Exercise details: Each line from the start of the listing below through the line containing "Viewport: 627px width, 557px height." should be reproduced exactly, with no others.

### Data to process

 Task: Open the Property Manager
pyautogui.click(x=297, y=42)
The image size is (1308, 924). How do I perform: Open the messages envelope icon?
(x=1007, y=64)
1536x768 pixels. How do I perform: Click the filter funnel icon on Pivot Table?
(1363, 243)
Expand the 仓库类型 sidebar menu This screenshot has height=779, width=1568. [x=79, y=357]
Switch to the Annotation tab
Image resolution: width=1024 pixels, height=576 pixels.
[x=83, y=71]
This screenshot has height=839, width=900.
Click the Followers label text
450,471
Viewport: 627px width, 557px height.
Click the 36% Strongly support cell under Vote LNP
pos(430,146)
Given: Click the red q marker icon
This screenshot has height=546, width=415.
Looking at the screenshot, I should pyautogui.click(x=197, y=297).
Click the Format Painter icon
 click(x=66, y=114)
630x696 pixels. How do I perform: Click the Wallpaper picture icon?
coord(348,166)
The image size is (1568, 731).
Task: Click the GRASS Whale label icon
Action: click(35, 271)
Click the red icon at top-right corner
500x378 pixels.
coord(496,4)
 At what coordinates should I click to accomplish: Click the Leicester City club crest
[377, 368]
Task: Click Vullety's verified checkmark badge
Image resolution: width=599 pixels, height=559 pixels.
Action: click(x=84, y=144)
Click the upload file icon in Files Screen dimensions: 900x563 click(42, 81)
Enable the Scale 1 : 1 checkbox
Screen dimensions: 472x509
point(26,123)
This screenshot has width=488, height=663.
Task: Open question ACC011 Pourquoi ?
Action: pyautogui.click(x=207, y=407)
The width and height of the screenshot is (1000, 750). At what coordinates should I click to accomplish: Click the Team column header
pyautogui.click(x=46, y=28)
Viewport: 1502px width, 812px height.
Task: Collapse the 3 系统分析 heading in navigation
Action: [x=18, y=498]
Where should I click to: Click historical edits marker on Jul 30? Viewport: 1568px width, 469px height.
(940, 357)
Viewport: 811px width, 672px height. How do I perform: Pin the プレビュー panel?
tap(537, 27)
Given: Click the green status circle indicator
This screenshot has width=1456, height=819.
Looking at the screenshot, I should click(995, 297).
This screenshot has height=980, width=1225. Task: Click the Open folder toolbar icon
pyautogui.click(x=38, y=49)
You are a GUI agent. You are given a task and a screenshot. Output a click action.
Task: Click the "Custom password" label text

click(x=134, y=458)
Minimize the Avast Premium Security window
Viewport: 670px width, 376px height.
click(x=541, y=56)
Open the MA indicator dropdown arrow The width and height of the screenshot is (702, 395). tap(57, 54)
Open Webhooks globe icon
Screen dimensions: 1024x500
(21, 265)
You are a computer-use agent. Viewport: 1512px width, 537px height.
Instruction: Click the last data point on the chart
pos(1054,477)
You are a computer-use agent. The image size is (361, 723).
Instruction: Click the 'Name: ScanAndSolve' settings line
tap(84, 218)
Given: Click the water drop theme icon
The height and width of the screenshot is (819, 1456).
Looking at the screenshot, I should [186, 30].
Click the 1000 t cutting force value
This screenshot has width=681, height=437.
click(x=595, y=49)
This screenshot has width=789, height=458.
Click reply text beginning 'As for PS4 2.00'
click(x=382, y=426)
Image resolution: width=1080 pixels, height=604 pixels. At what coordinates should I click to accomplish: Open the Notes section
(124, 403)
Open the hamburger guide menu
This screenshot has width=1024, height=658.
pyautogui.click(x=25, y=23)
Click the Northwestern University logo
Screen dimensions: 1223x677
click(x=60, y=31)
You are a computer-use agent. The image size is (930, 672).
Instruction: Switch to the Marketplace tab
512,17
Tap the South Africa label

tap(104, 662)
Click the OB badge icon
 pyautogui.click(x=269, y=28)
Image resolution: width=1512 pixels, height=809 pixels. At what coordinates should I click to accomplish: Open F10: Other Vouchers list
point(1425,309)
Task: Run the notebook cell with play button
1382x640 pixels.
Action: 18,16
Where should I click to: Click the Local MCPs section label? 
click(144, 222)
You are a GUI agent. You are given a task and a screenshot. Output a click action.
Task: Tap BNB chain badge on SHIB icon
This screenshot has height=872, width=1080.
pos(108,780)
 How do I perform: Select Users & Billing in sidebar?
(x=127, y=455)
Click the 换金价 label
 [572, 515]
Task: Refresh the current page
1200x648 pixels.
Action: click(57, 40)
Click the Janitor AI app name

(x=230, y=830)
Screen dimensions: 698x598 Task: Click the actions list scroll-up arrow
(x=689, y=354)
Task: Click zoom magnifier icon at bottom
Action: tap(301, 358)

######

Written solution:
 Task: Open the Property Manager
pyautogui.click(x=297, y=42)
The image size is (1308, 924). How do I perform: Open the messages envelope icon?
(x=1007, y=64)
1536x768 pixels. How do I perform: Click the filter funnel icon on Pivot Table?
(1363, 243)
Expand the 仓库类型 sidebar menu This screenshot has height=779, width=1568. [x=79, y=357]
Switch to the Annotation tab
Image resolution: width=1024 pixels, height=576 pixels.
[x=83, y=71]
This screenshot has height=839, width=900.
Click the Followers label text
450,471
Viewport: 627px width, 557px height.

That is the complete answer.